Estratto:
★ ★ ★

Cominciamo con il caso di Maya, una compagna torinese che qualche tempo fa si è concessa una serata con gli amici. Maya esce e va al CSA, lo storico locale occupato dei Murazzi del Po, passa una bella serata in uno spazio che offre socialità, buona politica, un po' di sano svago e prezzi decisamente popolari. Al rientro dalla serata, però, un agguato. La polizia la ferma per un controllo. Routine, come dicono sempre. Solo che il "controllo" diventa una perquisizione, poi un fermo, poi un trasporto in questura. L'accusa è di detenzione di armi improprie. Maya naturalmente non aveva nulla di improprio. Eppure è costretta a subire prima la violenza verbale, poi un bel pugno in faccia per facilitare il fermo poliziesco. Le è evidente fin da subito che si tratta di un’imboscata. Una spedizione punitiva per aver frequentato il locale sbagliato. La notte la passa in questura, tra abusi e violenze verbali e fisiche. Si becca una denuncia e un lungo processo ancora in corso...

★ ★ ★

Alcuni record:
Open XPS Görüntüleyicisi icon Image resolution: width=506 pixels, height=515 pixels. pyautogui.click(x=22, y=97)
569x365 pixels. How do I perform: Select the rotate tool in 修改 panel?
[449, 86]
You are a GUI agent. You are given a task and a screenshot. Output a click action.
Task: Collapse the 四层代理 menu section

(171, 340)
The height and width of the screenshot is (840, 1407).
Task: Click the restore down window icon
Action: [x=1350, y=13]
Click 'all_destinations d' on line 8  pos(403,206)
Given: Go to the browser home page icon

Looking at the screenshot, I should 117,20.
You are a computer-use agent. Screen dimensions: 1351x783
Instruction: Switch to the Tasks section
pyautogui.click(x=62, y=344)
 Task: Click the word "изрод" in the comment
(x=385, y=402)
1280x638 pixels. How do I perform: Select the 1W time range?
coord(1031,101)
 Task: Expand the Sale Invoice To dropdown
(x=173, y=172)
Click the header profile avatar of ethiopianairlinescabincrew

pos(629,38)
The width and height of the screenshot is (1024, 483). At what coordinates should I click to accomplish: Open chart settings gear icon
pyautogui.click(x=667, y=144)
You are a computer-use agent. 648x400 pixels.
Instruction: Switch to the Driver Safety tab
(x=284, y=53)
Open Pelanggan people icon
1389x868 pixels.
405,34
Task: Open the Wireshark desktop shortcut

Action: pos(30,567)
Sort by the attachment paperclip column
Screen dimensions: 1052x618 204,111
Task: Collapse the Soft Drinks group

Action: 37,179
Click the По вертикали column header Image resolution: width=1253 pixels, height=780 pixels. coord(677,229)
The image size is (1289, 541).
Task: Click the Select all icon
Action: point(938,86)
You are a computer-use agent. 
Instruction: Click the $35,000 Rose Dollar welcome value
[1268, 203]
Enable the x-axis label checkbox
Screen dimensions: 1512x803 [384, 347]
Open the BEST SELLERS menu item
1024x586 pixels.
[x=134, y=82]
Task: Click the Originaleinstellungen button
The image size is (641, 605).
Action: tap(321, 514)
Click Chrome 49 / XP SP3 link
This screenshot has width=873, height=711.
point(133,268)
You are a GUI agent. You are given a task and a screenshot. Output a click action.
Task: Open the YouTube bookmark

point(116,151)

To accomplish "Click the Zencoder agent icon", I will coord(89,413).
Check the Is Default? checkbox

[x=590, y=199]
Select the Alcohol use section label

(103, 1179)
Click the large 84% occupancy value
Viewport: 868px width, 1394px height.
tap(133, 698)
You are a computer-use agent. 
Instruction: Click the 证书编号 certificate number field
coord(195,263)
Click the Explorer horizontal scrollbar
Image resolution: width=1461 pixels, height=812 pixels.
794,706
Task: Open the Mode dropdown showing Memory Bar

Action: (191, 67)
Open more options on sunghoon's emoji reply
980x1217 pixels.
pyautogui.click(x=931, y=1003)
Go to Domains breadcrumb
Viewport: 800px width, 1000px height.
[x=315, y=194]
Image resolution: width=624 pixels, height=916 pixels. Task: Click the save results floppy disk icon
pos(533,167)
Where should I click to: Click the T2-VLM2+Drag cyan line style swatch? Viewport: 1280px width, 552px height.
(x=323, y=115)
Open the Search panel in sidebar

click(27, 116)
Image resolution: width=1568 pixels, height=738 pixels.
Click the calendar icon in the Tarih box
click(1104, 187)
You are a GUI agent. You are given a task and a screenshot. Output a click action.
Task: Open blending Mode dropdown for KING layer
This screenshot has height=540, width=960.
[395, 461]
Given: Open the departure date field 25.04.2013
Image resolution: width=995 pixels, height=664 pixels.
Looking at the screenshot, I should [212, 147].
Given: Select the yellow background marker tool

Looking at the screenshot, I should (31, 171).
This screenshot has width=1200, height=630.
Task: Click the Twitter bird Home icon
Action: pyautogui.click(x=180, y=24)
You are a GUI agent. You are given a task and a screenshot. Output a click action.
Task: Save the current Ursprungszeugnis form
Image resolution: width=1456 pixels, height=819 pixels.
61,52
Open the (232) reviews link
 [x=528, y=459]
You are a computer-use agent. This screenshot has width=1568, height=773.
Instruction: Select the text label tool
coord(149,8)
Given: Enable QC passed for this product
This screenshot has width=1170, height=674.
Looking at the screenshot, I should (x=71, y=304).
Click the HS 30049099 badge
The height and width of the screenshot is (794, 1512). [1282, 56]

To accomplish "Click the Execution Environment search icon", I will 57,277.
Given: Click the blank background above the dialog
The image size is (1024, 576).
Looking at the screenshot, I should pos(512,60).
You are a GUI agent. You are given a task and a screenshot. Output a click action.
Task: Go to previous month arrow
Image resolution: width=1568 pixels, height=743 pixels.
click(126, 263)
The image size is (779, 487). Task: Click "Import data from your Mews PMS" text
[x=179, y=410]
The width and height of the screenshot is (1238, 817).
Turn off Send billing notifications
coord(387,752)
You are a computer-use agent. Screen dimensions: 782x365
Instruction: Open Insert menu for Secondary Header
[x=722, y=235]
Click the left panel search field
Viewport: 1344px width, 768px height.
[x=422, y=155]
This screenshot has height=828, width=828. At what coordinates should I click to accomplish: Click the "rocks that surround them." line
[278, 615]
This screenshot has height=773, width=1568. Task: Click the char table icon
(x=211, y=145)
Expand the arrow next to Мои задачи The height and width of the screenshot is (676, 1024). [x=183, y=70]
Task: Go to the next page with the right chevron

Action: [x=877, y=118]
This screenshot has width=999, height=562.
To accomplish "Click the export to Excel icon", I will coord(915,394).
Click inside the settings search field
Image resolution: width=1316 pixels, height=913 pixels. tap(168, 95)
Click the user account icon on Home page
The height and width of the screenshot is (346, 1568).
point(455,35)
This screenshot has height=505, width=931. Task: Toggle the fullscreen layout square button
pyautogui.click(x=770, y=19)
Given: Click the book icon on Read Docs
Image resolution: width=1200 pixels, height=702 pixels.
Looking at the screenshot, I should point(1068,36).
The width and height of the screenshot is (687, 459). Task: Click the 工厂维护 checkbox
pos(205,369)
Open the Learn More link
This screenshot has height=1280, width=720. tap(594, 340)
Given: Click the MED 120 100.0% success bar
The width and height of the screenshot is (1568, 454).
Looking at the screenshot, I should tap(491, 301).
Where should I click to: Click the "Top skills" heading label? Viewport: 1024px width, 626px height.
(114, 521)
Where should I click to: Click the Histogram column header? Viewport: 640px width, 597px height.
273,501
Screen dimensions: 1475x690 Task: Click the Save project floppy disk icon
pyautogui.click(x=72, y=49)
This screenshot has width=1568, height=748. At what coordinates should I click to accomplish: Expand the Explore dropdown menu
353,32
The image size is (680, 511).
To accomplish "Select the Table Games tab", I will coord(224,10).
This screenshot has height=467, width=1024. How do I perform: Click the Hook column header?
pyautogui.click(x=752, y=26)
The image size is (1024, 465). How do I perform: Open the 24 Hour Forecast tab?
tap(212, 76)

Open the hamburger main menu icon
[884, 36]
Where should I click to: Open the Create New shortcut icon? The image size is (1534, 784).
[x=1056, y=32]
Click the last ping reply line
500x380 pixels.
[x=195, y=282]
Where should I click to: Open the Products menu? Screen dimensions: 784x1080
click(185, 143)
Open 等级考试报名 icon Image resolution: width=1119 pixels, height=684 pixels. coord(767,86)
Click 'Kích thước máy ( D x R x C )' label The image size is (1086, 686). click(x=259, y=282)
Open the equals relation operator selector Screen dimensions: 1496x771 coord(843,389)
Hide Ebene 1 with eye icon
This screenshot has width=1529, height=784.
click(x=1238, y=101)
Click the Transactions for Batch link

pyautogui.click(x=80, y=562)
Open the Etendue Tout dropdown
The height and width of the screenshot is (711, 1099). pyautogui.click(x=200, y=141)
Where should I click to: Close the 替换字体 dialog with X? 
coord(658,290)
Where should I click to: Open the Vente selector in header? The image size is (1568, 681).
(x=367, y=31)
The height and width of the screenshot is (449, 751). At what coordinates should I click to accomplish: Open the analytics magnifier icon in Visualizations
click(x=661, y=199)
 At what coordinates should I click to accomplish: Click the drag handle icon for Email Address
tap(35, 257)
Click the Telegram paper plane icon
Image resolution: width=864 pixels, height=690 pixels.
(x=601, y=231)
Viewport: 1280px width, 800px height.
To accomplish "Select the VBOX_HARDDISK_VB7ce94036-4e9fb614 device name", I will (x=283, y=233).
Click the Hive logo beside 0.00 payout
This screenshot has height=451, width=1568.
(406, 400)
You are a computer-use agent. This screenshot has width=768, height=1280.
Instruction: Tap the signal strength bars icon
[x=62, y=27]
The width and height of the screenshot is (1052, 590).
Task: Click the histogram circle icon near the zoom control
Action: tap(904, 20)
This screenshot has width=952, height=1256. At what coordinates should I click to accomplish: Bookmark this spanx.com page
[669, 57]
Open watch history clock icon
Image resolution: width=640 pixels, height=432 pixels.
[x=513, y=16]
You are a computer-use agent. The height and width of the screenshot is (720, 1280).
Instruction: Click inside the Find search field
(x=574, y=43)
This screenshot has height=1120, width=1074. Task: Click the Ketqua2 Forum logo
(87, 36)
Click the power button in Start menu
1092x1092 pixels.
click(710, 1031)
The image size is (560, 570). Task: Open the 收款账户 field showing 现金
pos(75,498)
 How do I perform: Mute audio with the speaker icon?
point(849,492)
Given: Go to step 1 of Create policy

★ ★ ★

Istruzioni:
(1) Secondo l'estratto sul caso di Maya, di quale accusa è oggetto Maya dopo il trasporto in questura?
(2) Trascriva in forma di elenco numerato le righe dei record a partire da quella che contiene "1280x638 pixels. How" e proseguendo fino a quella che contiene "pos(629,38)", tralasciando le righe vuote.

Risposte:
(1) Di detenzione di armi improprie.

(2)
1. 1280x638 pixels. How do I perform: Select the 1W time range?
2. coord(1031,101)
3.  Task: Expand the Sale Invoice To dropdown
4. (x=173, y=172)
5. Click the header profile avatar of ethiopianairlinescabincrew
6. pos(629,38)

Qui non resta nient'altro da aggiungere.